→ Task item: The result should hold only the lines from the one with "How do I perform: Select" through the final line of the data below, transcribed exactly, pictures left out.
(Source data begins)
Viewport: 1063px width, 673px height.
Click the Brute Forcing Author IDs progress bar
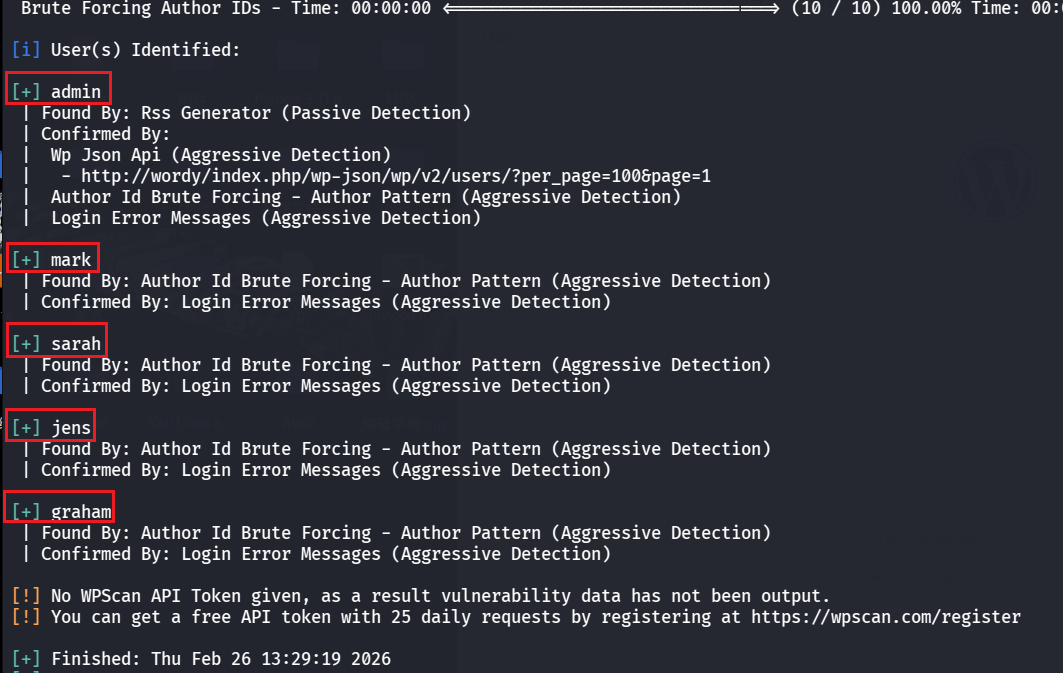[610, 8]
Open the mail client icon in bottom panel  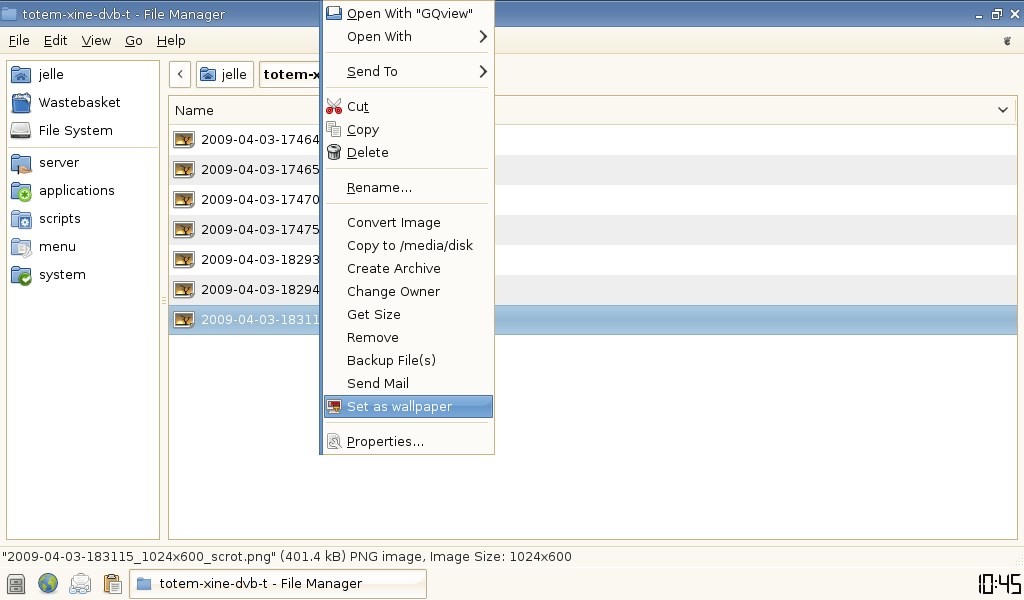[80, 584]
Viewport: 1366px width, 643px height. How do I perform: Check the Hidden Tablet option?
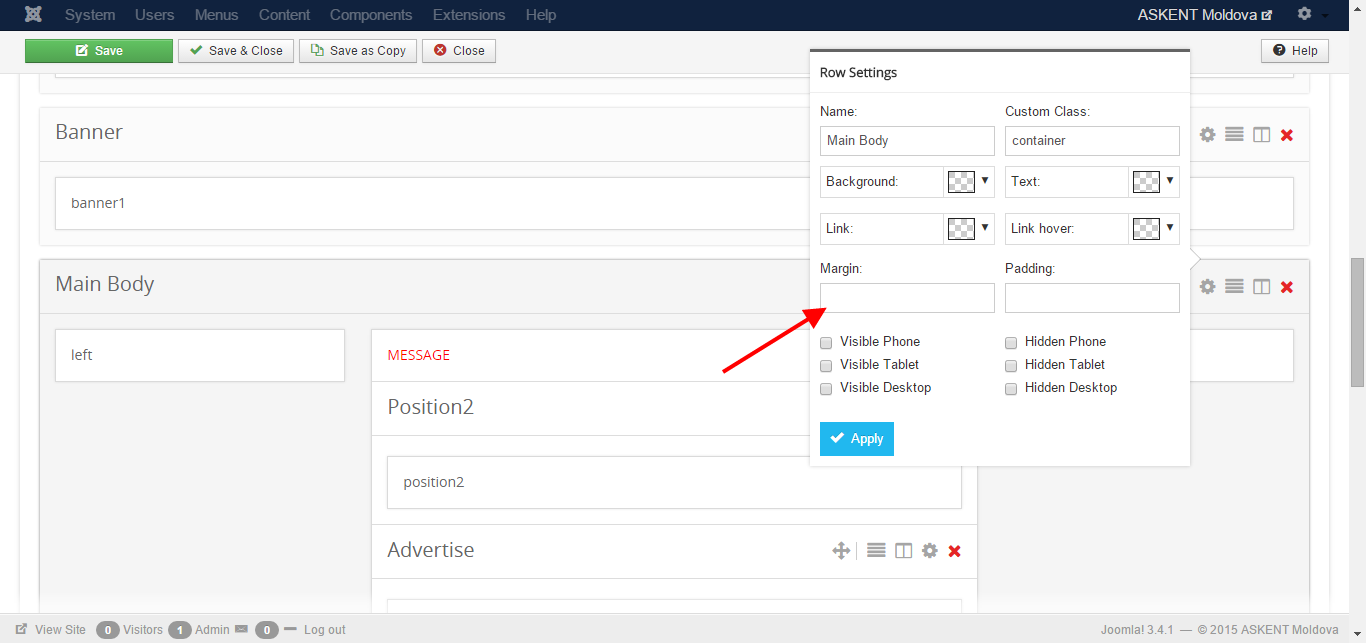(x=1011, y=365)
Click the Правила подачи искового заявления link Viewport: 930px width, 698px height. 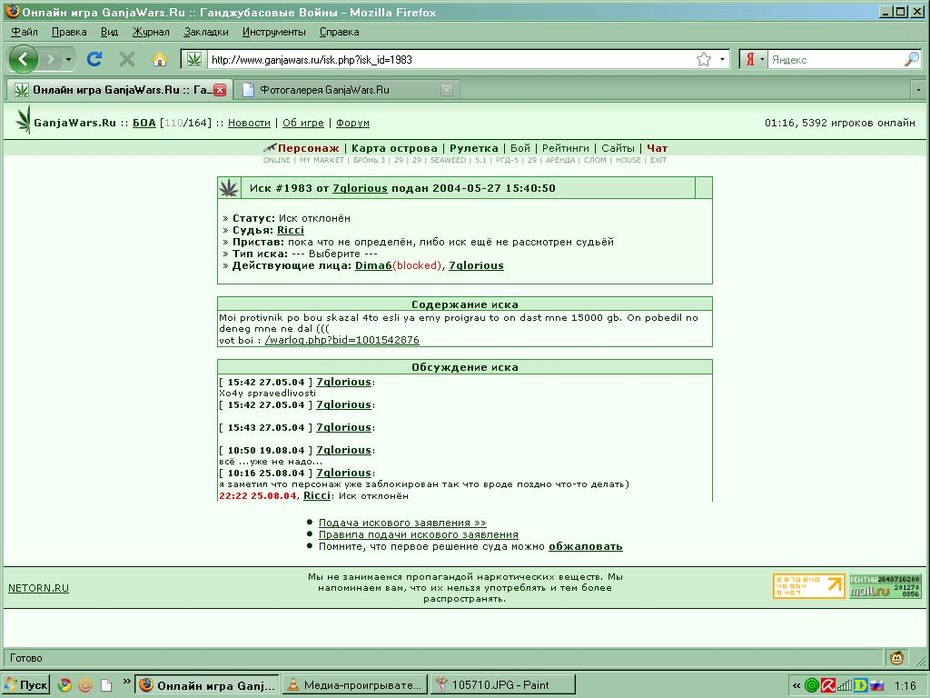pyautogui.click(x=418, y=534)
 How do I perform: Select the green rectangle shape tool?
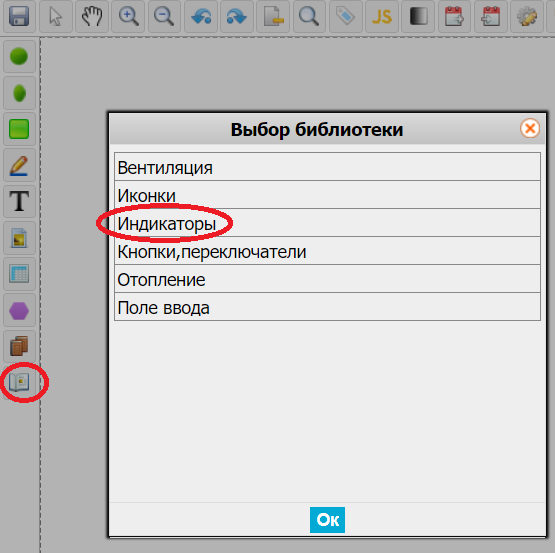[x=19, y=129]
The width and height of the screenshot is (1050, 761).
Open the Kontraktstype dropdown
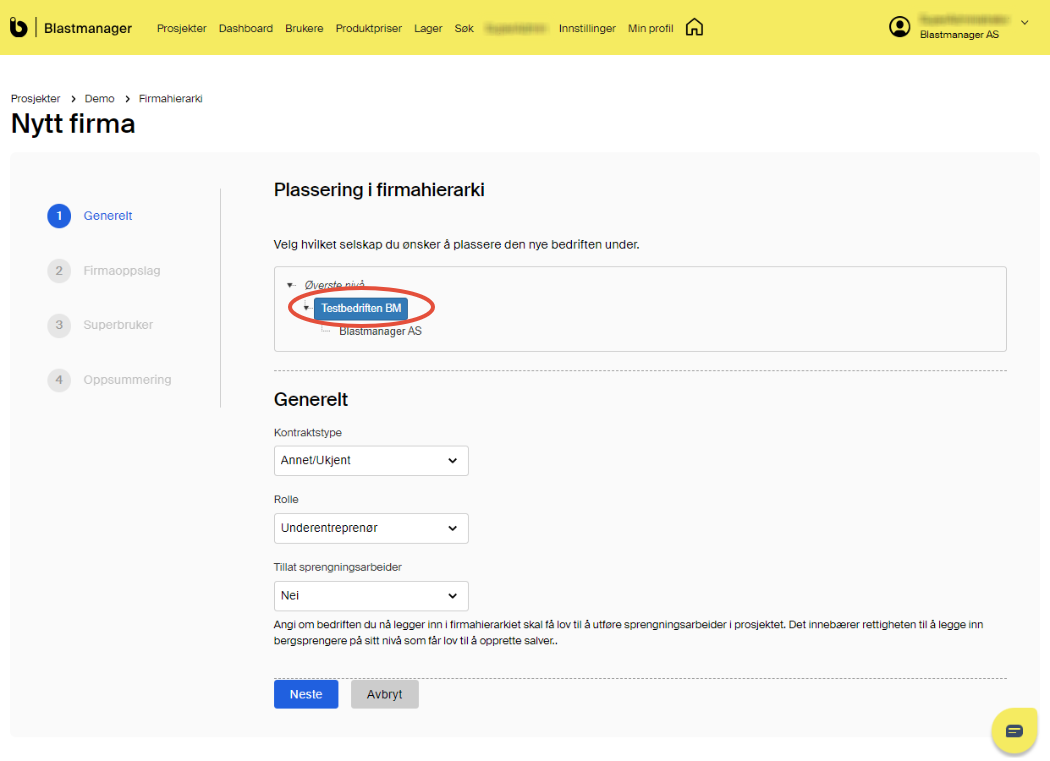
(Source data ends)
→ Solution to this problem:
 How do I perform: Select the green rectangle shape tool?
[x=19, y=129]
The width and height of the screenshot is (1050, 761).
Open the Kontraktstype dropdown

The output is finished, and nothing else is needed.